# [Short problem 1]
Retype the passage on P&G's shared services word for word, beginning at the words "By end of 2003, P&G, through" and stopping after "(Garg & Jain, 2019).".
# [Short problem 2]
In the passage on P&G's shared services, what did P&G develop to manage services for its internal corporate clients?
# [Short problem 3]
Write a continuation of the passage on P&G's shared services and outsourcing, picking up right after its final sentence.

# [Supplied passage]
+--
An in-depth evaluation of this strategic decision reveals that it was made based on various internal and external factors. With P&G’s global expansion activities in the 90s and the subsequent need to effectively manage services for its internal corporate clients, the company developed a Shared Services Organization that would change the way some of the services were delivered to its business units around the world. According to Choi et al (2021), shared services organization are effective in helping companies to eliminate unnecessary redundancies while enhancing service delivery efficiency. Similarly, according to Vitasek etal (2018), the shared services model facilitates process standardization that creates cost savings – making it possible for companies to support multiple business units while delivering quality services at the required speed. Considering these advantages, shared service organization marked P&G’s journey to business process outsourcing.

By end of 2003, P&G, through its Global Business Services (GBS) conglomerate, had initiated the process of examining the possibilities of outsourcing some of its work. The company realised that while it was achieving advantages from managing its own, a well-managed third party would effectively oversee its facilities management functions to help it derive additional value (Garg & Jain, 2019).
+--
# [Extracted data]
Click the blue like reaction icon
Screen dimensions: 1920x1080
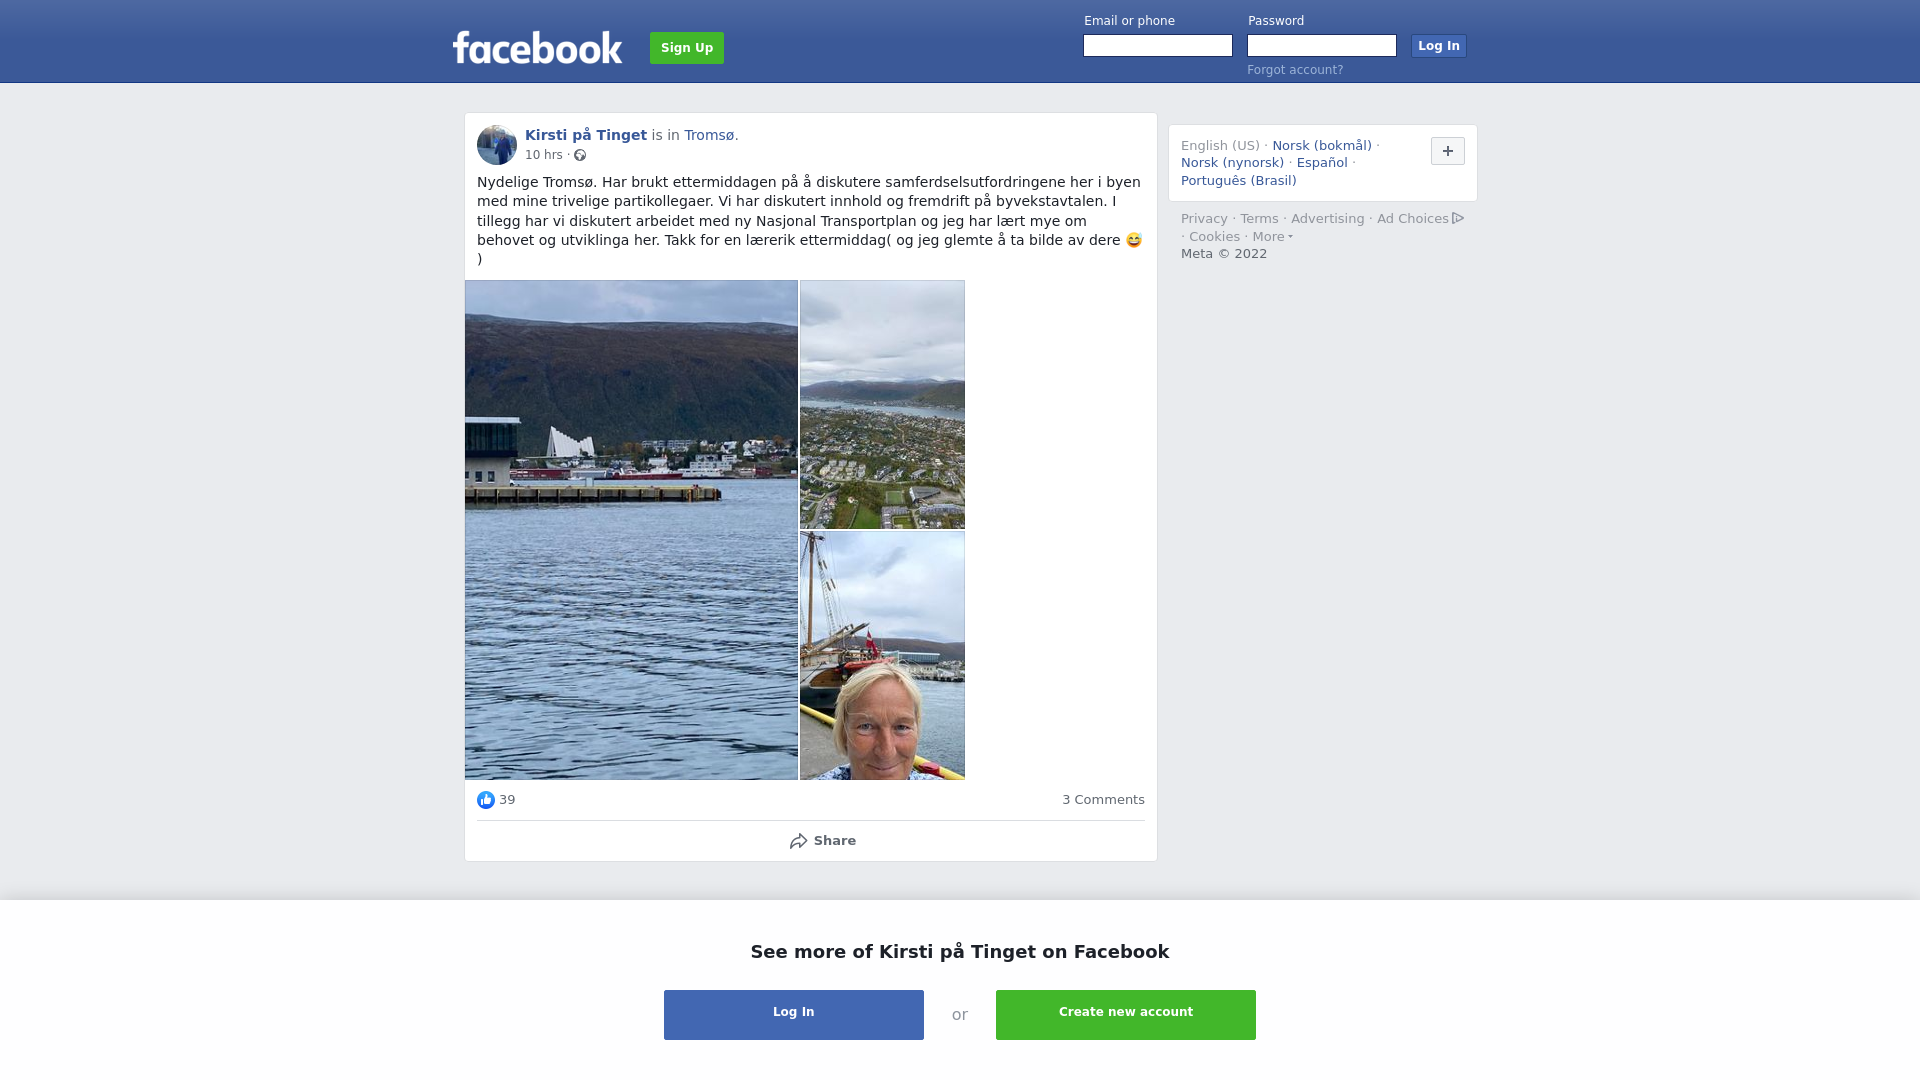click(486, 800)
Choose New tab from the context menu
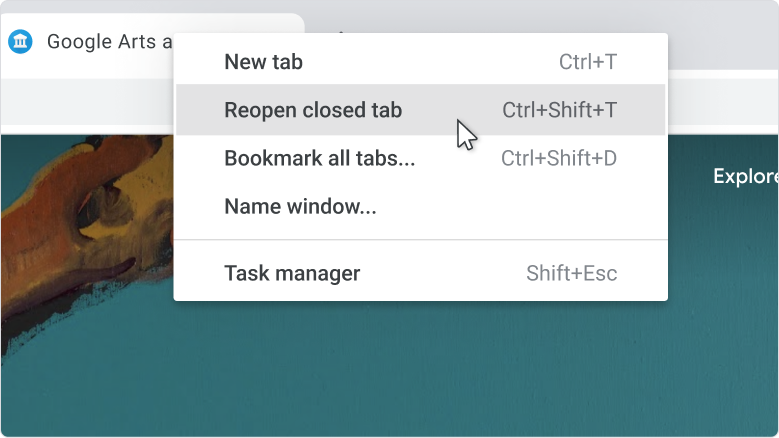779x438 pixels. point(420,62)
+--
# [Final answer 1]
By end of 2003, P&G, through its Global Business Services (GBS) conglomerate, had initiated the process of examining the possibilities of outsourcing some of its work. The company realised that while it was achieving advantages from managing its own, a well-managed third party would effectively oversee its facilities management functions to help it derive additional value (Garg & Jain, 2019).

# [Final answer 2]
A Shared Services Organization.

# [Final answer 3]
Apart from these internal factors, a significant external factor that drove P&G towards outsourcing for facilities management was to compete more effectively in the dynamically changing goods market. Its competitors such as Unilever were already taking more advantage in the market by outsourcing various business functions including supply chain management, making an awakening call to P&G (Zafar & Kantola, 2018). P&G realised that by outsourcing, they would increase their flexibility and enhance their focus on critical competencies. Similarly, as Ploneczka (2017) observed, outsourcing their facilities management enabled the company to reduce certain costs associated with administrative and back-office functions. Further, P&G outsourced other functions such as employee service management and IT applications and infrastructure. This report critically analyses the outsourcing decision based on the factors influencing the outsourcing decision and its impact on P&G. It also uses theories and concepts of business process outsourcing to evaluate the decision, and finally make recommendations to P&G on how it can improve its operations through business process outsourcing.

2.0 How P&G manages its outsourced facilities management process

In today’s business environment, it is commonly believed that outsourcing creates a variety of operational and strategic benefits. According to Vitasek & Flyin (2018), outsourcing has enabled manufacturers to reduce costs, improve their responsiveness and speed, become more innovative, reduce inventory cycle times, enhance competitiveness, and enhance agility and flexibility. P&G’S decision to outsource its facilities management functions was informed by the need to reduce the resource sand efforts put on non-core activities and increase its attention towards the core activities (Bloomberg 2013), acquire cost advantage through economies of scale while maintaining service quality, and access service provider innovation, facilities and expertise for its own competitive advantage (Pulli, 2018).

After several years of contracting JLL, it is plausible to claim that P&G has achieved a considerable success with its outsourcing strategy. Existing data from Vitasek et al (2012) indicate that JLL has implemented at least 46 successful initiatives, most of them being accepted by P&G as objects of true innovation (ATUT, 2014). Moreover, according to Vitasek et al (2012), JLL has innovatively managed to help P&G reduce its facilities management costs by at least 33%.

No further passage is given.